··· RECORDS FOR PROCESSING

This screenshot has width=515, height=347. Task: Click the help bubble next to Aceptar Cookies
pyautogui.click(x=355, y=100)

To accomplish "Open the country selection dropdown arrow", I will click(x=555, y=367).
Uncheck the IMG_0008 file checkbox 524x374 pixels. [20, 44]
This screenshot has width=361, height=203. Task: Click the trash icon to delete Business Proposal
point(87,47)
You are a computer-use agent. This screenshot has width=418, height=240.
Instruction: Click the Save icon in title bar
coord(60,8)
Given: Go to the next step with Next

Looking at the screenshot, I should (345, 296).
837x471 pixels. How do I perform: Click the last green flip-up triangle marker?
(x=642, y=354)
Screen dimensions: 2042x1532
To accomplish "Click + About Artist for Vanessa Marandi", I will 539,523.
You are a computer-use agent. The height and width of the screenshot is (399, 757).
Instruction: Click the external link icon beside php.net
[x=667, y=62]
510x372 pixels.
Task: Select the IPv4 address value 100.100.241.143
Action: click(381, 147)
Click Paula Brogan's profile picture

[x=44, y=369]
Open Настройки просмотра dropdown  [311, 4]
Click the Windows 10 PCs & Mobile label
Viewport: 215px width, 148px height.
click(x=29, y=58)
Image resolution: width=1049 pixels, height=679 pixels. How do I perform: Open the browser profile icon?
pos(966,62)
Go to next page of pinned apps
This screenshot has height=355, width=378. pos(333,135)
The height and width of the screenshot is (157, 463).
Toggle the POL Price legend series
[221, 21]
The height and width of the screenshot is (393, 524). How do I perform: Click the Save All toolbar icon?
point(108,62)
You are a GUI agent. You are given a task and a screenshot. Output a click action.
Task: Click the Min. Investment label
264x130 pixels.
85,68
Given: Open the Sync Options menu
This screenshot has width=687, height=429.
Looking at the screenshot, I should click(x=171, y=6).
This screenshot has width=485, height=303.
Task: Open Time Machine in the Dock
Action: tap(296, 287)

······

• YOUR INSTRUCTIONS: Retype all of the entries above exactly, line for line.

• CORRECT RESPONSE:
This screenshot has width=515, height=347. Task: Click the help bubble next to Aceptar Cookies
pyautogui.click(x=355, y=100)

To accomplish "Open the country selection dropdown arrow", I will click(x=555, y=367).
Uncheck the IMG_0008 file checkbox 524x374 pixels. [20, 44]
This screenshot has width=361, height=203. Task: Click the trash icon to delete Business Proposal
point(87,47)
You are a computer-use agent. This screenshot has width=418, height=240.
Instruction: Click the Save icon in title bar
coord(60,8)
Given: Go to the next step with Next

Looking at the screenshot, I should (345, 296).
837x471 pixels. How do I perform: Click the last green flip-up triangle marker?
(x=642, y=354)
Screen dimensions: 2042x1532
To accomplish "Click + About Artist for Vanessa Marandi", I will 539,523.
You are a computer-use agent. The height and width of the screenshot is (399, 757).
Instruction: Click the external link icon beside php.net
[x=667, y=62]
510x372 pixels.
Task: Select the IPv4 address value 100.100.241.143
Action: click(381, 147)
Click Paula Brogan's profile picture

[x=44, y=369]
Open Настройки просмотра dropdown  [311, 4]
Click the Windows 10 PCs & Mobile label
Viewport: 215px width, 148px height.
click(x=29, y=58)
Image resolution: width=1049 pixels, height=679 pixels. How do I perform: Open the browser profile icon?
pos(966,62)
Go to next page of pinned apps
This screenshot has height=355, width=378. pos(333,135)
The height and width of the screenshot is (157, 463).
Toggle the POL Price legend series
[221, 21]
The height and width of the screenshot is (393, 524). How do I perform: Click the Save All toolbar icon?
point(108,62)
You are a GUI agent. You are given a task and a screenshot. Output a click action.
Task: Click the Min. Investment label
264x130 pixels.
85,68
Given: Open the Sync Options menu
This screenshot has width=687, height=429.
Looking at the screenshot, I should click(x=171, y=6).
This screenshot has width=485, height=303.
Task: Open Time Machine in the Dock
Action: tap(296, 287)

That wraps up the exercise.